Belgium will allow shops to reopen from December 1, but keep the current semi-lockdown in place possibly until mid-January. The move mirrors similar easing in Germany, Luxembourg and the Netherlands.
Ireland has also announced a staggered easing of restrictions to allow some businesses to reopen and for families to gather ahead of Christmas.
Taoiseach Micheal Martin said the upcoming festive period “cannot and will not be the kind of Christmas we are used to” but added the easing of restrictions would offer “some respite from the hardships of 2020 and in particular, the last six weeks.”
Germany, once a beacon of hope in Europe’s coronavirus nightmare, logged more than one million cases on Friday.
Although the virus spread is slowing thanks to weeks of tough restrictions, Europe remains at the heart of the pandemic, recording more cases than the United States in the past week.
Germany’s Robert Koch Institute recorded more than 22,000 new daily cases on Friday, pushing the overall total in the country beyond the one-million mark.
More worryingly, the number of Covid-19 patients in intensive care has soared from around 360 in early October to more than 3,500 last week.


The United States surpassed 13 million total cases on Friday — the world’s highest figure — and officials were concerned whether gatherings on Thursday for the Thanksgiving holiday would further worsen the situation.
The virus clouded the traditional “Black Friday” shopping day, but experts were expecting strong online sales.
Worry over the virus’s rapid spread led Los Angeles county to announce a temporary ban on gatherings of people from different households, with religious services and protests exempt.
The order affecting the United States’ second-largest city will take effect Monday and last at least three weeks, until December 20, the county’s public health department said.
California last week imposed a night-time curfew across much of the state.
Further north in Canada, whose largest city Toronto is under lockdown, Prime Minister Justin Trudeau announced that a general who led NATO’s mission in Iraq as well as Canadian troops in Afghanistan and Bosnia would spearhead a gigantic vaccination drive.
“This will be the biggest immunization in the history of the country,” Trudeau said.


The pandemic is spreading fastest in Asia and Latin America, and is up by a worrying 113 percent over the week in Mexico.
Globally, more than 1.4 million deaths and 61 million infections have been officially recorded, although the real numbers are unknown since testing and reporting methods vary greatly.

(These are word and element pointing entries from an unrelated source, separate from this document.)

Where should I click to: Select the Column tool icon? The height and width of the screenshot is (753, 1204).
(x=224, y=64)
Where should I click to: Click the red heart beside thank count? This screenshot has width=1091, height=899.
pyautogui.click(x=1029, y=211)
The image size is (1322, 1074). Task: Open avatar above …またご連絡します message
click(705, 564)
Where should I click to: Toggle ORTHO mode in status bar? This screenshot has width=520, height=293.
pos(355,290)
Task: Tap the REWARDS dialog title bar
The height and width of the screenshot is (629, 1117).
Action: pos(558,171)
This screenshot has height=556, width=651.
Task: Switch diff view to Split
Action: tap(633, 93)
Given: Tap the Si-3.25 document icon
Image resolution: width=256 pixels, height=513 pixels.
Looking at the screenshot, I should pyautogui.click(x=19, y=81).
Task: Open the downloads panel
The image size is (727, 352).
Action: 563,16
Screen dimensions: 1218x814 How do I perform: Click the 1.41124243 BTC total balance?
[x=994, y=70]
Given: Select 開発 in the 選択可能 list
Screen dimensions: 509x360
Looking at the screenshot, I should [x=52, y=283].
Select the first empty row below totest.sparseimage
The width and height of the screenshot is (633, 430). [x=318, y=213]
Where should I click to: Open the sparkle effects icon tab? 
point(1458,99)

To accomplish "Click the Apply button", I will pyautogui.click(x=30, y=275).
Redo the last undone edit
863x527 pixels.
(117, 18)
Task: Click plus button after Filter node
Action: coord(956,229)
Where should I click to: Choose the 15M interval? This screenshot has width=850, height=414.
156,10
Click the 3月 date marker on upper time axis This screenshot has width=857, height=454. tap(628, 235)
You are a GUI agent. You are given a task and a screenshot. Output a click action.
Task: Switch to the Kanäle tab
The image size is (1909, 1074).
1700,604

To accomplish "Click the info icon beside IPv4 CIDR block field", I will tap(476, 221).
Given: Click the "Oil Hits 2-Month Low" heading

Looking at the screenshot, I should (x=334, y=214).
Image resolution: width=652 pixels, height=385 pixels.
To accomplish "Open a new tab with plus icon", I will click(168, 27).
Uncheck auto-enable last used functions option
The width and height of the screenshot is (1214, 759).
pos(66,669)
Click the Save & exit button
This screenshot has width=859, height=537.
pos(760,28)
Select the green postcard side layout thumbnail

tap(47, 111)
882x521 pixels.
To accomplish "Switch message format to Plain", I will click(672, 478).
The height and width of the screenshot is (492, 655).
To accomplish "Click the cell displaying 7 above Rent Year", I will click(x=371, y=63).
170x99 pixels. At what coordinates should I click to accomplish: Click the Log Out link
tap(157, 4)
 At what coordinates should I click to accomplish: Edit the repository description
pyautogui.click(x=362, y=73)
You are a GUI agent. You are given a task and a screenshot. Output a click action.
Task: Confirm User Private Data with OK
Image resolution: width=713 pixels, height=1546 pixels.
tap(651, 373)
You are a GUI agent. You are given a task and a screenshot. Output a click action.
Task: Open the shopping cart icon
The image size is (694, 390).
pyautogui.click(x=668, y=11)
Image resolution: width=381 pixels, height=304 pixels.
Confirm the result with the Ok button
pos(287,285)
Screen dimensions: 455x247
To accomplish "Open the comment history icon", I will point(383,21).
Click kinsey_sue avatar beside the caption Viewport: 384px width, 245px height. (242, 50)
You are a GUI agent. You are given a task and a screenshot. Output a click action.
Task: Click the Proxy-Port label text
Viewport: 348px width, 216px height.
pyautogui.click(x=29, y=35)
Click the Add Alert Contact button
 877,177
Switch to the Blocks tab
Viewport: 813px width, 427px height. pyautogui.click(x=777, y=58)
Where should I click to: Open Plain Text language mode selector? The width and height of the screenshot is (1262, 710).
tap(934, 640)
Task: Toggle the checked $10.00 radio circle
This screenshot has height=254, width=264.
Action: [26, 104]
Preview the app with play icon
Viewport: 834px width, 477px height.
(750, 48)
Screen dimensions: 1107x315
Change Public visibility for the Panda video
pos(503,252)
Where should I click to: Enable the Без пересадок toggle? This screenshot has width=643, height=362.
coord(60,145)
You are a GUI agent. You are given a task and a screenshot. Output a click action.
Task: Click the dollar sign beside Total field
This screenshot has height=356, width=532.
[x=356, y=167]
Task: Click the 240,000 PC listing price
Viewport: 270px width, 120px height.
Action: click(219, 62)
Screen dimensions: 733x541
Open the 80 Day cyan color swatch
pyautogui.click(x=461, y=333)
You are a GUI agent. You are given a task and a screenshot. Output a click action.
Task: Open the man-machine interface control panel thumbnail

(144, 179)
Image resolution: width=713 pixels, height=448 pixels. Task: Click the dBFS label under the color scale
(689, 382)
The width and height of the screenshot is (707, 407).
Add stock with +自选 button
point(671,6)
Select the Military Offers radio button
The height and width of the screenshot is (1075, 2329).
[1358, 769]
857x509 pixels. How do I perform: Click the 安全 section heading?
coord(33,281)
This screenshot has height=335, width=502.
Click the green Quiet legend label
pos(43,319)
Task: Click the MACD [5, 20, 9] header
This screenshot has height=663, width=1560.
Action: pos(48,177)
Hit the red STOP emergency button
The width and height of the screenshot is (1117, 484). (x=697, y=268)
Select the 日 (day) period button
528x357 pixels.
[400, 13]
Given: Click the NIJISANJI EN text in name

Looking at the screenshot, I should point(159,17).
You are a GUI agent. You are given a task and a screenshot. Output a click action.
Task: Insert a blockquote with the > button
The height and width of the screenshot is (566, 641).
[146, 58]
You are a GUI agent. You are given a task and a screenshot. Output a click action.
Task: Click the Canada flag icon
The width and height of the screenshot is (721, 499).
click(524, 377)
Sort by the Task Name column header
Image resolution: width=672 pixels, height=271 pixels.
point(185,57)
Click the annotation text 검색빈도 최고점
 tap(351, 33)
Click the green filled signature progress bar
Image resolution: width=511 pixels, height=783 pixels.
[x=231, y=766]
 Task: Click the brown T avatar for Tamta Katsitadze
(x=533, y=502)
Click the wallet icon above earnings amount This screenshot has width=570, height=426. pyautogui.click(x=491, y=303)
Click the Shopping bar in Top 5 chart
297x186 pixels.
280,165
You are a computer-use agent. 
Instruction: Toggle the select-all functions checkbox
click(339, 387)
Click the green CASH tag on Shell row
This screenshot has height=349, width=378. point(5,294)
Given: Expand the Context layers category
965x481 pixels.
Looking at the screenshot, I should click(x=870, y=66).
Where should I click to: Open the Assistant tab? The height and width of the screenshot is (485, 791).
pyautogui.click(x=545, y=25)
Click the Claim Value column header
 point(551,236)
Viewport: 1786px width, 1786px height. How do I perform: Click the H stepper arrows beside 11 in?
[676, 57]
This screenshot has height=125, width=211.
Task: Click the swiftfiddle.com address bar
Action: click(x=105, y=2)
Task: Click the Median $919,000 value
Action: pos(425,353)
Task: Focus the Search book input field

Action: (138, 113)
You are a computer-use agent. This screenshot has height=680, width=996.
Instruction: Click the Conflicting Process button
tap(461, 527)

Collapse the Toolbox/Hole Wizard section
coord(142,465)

With the virus on the march and the rollout of the first vaccines not expected until next month, much of the world faces a gloomy winter under more lockdowns, with an accompanying increase in economic anxiety and mental strain.
Lockdown fatigue is spreading even as governments unfurl new measures to save health care systems from collapse.
One hairdresser in northern England has become a cause celebre among social media libertarians after stacking up fines totalling £17,000 ($23,000), invoking the Magna Carta of 1215.
Law enforcers have taken a dim view, meting out fines and reminding all businesses that legislation of this year, not 800 years ago, is relevant and binding.
Nations are now trying to gauge how people, exhausted by one of the most traumatic years in generations, can enjoy a small holiday break without making things worse.